Common failure modes to coach the user through
- "测试通过"做验收: too vague. Force into "exact command + exit code + paste summary".
- 没有 Stop if: goal is a one-way door. Add at least 3 mechanically detectable conditions.
- 预算 > 300K: too big to audit reliably. Suggest splitting into two goals.
- Scope = "整个仓库": too wide. Push for a specific directory or subsystem.
- "我之后再补 acceptance": this is the failure pattern.
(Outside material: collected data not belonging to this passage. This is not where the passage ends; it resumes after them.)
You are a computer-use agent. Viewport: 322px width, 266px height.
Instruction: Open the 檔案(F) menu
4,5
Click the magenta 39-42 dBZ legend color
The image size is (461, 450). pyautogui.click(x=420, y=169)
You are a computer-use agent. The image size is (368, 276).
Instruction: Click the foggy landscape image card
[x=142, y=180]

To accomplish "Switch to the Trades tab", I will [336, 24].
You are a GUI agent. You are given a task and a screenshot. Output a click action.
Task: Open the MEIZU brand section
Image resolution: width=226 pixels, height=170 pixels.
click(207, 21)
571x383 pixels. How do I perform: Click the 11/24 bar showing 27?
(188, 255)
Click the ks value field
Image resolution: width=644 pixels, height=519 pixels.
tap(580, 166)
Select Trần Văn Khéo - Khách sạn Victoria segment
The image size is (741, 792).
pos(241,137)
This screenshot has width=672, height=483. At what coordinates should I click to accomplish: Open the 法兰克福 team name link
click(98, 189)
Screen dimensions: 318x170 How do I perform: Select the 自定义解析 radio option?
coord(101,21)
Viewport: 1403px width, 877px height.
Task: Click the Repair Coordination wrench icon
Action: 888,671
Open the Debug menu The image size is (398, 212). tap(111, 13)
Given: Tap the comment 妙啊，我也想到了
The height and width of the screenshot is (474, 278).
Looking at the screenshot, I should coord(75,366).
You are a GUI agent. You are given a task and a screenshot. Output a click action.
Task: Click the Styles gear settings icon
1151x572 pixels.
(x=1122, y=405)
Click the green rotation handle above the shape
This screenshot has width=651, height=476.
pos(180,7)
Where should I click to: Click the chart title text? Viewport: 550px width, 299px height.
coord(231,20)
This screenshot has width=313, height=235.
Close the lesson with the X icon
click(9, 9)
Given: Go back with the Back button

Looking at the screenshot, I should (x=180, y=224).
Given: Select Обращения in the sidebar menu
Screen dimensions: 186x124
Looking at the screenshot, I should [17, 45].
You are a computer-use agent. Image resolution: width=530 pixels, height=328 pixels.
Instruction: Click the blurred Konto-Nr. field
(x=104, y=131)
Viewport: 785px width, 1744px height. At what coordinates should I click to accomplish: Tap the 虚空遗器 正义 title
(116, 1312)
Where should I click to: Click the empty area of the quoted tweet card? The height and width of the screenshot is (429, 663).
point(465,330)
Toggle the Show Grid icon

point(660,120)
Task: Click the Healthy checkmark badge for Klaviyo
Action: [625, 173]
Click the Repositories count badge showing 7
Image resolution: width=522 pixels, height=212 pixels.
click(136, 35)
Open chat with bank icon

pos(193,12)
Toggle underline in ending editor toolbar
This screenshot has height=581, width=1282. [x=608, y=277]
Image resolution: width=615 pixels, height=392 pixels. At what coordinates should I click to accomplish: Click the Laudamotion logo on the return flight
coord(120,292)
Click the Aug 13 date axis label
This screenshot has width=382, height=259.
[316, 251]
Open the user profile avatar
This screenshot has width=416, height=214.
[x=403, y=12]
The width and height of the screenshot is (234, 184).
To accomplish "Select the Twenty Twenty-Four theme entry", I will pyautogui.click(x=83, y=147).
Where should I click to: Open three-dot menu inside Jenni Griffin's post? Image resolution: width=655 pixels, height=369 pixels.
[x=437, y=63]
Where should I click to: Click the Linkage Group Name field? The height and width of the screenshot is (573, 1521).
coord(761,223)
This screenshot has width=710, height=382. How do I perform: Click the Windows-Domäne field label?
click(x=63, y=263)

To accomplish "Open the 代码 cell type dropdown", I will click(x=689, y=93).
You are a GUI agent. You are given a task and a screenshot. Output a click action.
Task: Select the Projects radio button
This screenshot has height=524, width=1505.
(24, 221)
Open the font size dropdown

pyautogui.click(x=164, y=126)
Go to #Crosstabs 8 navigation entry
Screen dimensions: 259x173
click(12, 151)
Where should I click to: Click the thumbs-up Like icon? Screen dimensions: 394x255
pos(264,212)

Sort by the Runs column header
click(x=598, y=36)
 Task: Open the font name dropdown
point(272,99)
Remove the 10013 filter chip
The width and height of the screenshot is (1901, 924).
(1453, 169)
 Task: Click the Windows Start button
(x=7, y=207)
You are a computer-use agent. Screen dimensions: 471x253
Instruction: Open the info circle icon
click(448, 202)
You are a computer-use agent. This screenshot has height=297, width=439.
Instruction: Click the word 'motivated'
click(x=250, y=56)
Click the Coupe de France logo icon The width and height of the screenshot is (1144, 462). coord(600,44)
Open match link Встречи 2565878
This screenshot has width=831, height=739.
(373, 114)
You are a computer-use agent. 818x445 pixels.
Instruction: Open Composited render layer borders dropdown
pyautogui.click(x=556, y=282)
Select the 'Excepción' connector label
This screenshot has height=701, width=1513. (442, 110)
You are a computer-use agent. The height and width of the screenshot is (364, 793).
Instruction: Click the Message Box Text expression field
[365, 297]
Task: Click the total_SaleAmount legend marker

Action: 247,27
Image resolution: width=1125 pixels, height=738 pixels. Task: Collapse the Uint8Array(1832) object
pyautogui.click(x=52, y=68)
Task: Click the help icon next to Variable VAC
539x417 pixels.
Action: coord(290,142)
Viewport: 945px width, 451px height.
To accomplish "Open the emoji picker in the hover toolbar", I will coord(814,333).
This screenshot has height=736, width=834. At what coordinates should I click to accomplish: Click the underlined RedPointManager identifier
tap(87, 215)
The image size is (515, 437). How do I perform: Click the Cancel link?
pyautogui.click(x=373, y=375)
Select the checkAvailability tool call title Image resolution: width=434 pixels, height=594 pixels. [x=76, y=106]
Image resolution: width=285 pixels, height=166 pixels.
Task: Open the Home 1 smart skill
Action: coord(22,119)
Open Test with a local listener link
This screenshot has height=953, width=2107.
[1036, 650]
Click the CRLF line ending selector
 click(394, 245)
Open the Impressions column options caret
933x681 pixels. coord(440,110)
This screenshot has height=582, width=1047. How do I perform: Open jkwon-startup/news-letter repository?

Refuse to render until at least 3 items exist.
What this skill does NOT do
- Does not run the
/goal for the user — it only generates the text
- Does not validate the project state (no
git status checks, no test runs)
- Does not handle Codex versions older than 0.128 —
/goal doesn't exist there
- Does not generate prompts for
/plan, /compact, or other Codex commands
Output format reminder
Final output is always:
- A markdown code block containing the
/goal command (so the user can copy)
- A short bullet list of the key design choices (no more than 8 short lines)
- Optional: a one-line "audit-friendliness verdict" (e.g., "审计友好度:优秀 · 7 项验收 · 0 风险标记")
That's it. No long lecture. The user is here for a command.